Start of SELECTED EXCERPT

In [1174]:
import pandas as pd
import numpy as np
import datetime as dt
import plotly.express as px
from sklearn.linear_model import LinearRegression, ElasticNet
from sklearn.ensemble import RandomForestRegressor
from xgboost import XGBRegressor
import warnings
warnings.filterwarnings('ignore')

In [1175]:
faa = pd.read_csv("data/FAA/FAA_WEB-Report-22188.csv")
bls_oak = pd.read_excel("data/BLS/SeriesReport-OAK-HWD-BKL.xlsx", skiprows=10)
bls_sf = pd.read_excel("data/BLS/SeriesReport-SF-RWC-SSF.xlsx", skiprows=10)
bls_sj = pd.read_excel("data/BLS/SeriesReport-SJ-SVL-SNC.xlsx", skiprows=10)
covid_h = pd.read_csv("data/CitySF/COVID-19_Hospitalizations_Over_Time_20240830.csv")
covid_v = pd.read_csv("data/CitySF/ARCHIVED__COVID-19_Vaccinations_Given_to_SF_Residents_Over_Time_20240830.csv")

End of SELECTED EXCERPT
Start of RECORDS SHOWN

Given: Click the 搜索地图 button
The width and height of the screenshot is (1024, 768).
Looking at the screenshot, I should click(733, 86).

End of RECORDS SHOWN
Start of RECORDS SHOWN

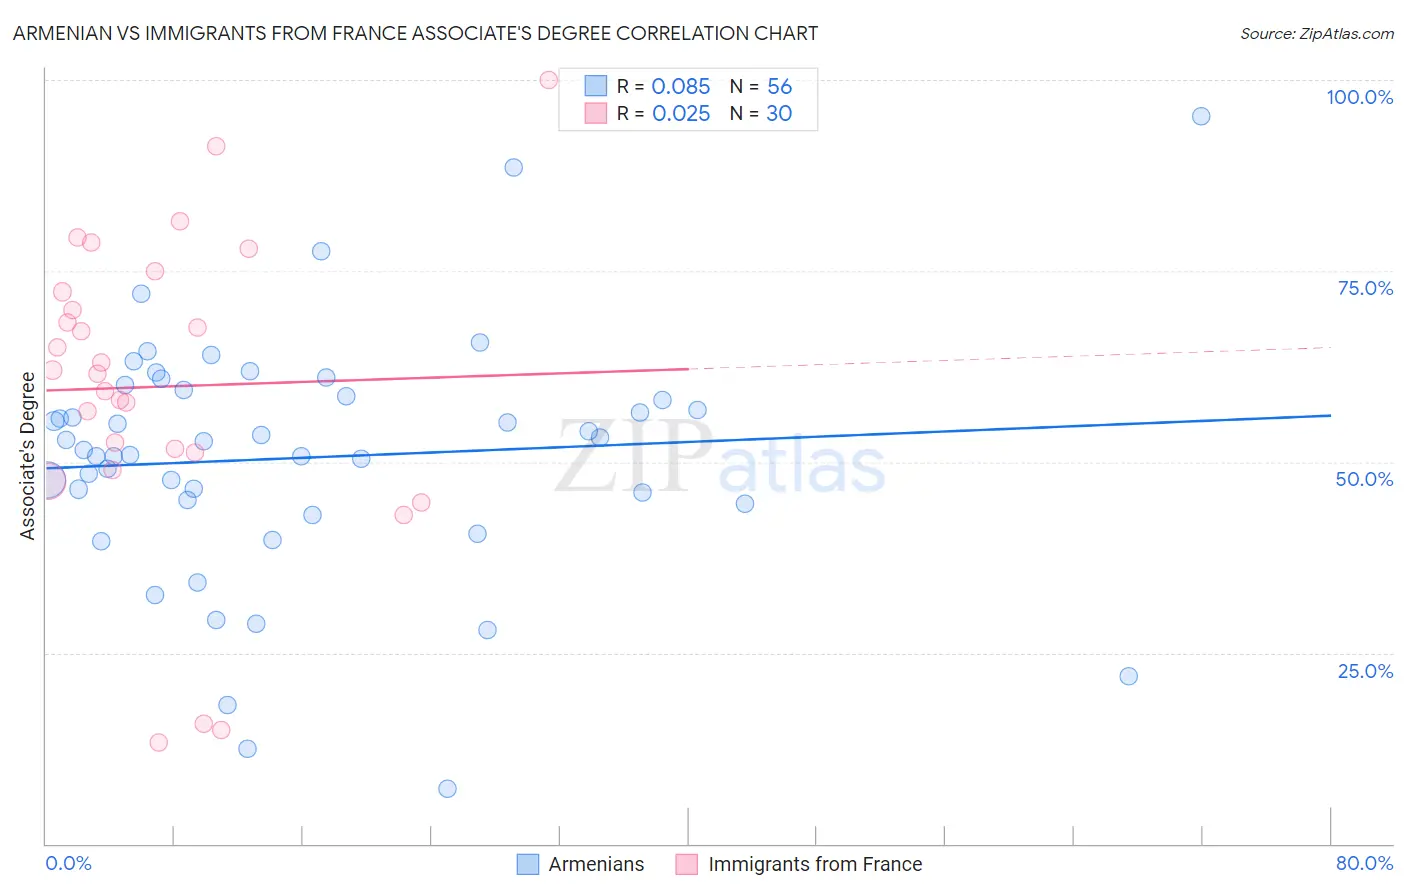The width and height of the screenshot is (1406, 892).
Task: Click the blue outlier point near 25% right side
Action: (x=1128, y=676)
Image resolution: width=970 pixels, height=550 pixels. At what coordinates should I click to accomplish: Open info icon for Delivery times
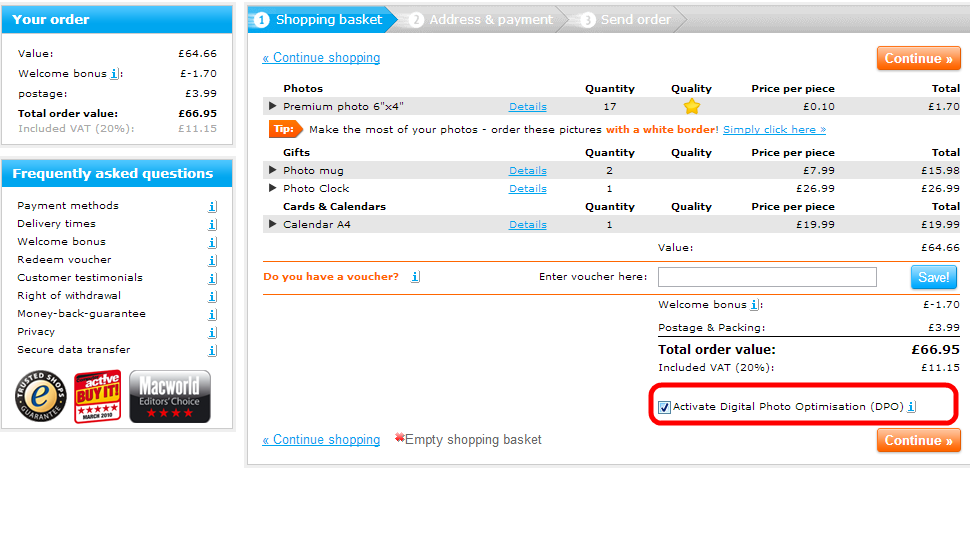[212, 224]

End of RECORDS SHOWN

* [WHAT YOU NEED TO DO]:
Carry on the Python notebook that loads the FAA, BLS and San Francisco COVID-19 data, starting right after its last line.

* [WRITTEN ANSWER]:
pop = pd.read_csv("data/FRED/CASANF0POP.csv")
pba2050 = pd.read_csv("data/PBA2050/PBA_growth_profiles_normalized_2022.csv")
taf2023 = pd.read_excel("data/FAA/AirportsOperations_SFO.xlsx")

**Subset FAA data for SFO commercial operations only**

In [1176]:
faa_sfo = faa.copy().loc[faa.Airport=="SFO"]
faa_sfo['Commercial_Ops'] = faa_sfo['AirCarrier']+faa_sfo['AirTaxi']
faa_sfo = faa_sfo.copy()[['Year','Commercial_Ops']]

**Aggregate BLS data for three metropolitan areas for total Bay Area employment**

In [1177]:
def bls_avg(bls):
    '''
    Calculates average employment count for each year of BLS data.
    '''
    bls_melt = bls.melt(id_vars=['Year'], var_name='Month', value_name='Employment')
    bls_avg = bls_melt.groupby(['Year']).mean().reset_index()
    
    return bls_avg

In [1178]:
bls_oak_avg = bls_avg(bls_oak)
bls_sf_avg = bls_avg(bls_sf)
bls_sj_avg = bls_avg(bls_sj)
bls_all = bls_oak_avg.merge(bls_sf_avg, on='Year')
bls_all = bls_all.merge(bls_sj_avg, on='Year')
bls_all['Employment'] = bls_all['Employment_x']+bls_all['Employment_y']+bls_all['Employment']
bls_all.drop(columns=['Employment_x','Employment_y'], inplace=True)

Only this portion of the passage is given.